What you are asked to do >> Apart from the pictures, every record here must be copied word for word.

[Data records]
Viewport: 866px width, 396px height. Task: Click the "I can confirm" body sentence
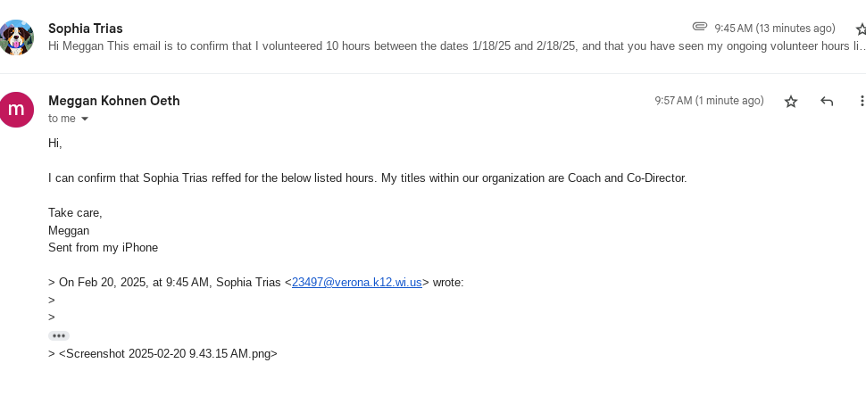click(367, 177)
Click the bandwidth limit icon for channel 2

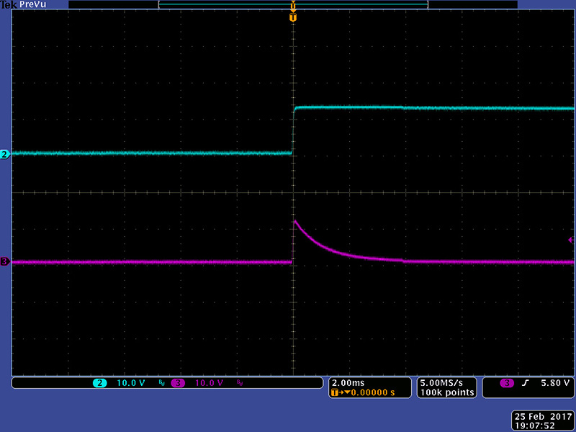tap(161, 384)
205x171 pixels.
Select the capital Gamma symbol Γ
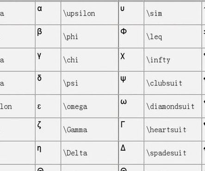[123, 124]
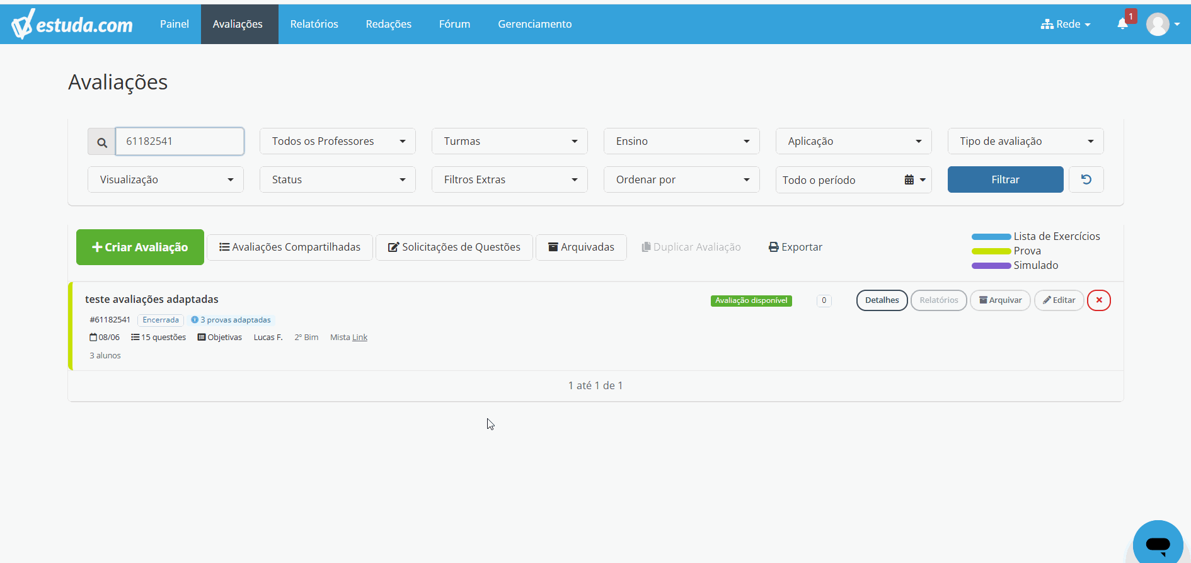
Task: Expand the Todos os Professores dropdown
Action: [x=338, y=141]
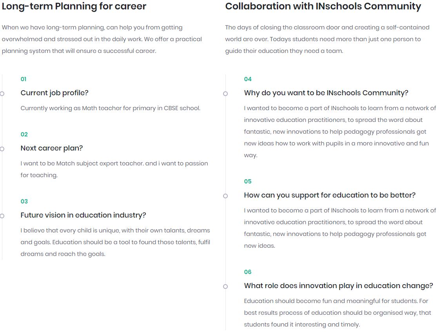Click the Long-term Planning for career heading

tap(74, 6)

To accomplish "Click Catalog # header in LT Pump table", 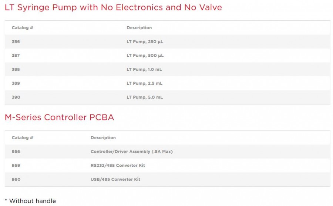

Solution to this task >>
Viewport: 866px width, 396px height. Task: Click the "I can confirm" body sentence
click(367, 177)
Click the bandwidth limit icon for channel 2

tap(161, 384)
205x171 pixels.
Select the capital Gamma symbol Γ
[123, 124]
Task: Expand the Todos os Professores dropdown
Action: [x=338, y=141]
Click the Long-term Planning for career heading

tap(74, 6)

To accomplish "Click Catalog # header in LT Pump table", 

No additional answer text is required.